> **WHAT THE TASK REQUIRES**: Tally the lines in the material below that contain the string "text". Reply with only that number.

—————

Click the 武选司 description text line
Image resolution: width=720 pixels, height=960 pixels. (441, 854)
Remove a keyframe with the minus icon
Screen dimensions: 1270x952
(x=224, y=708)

—————

> **TASK OUTPUT**: 1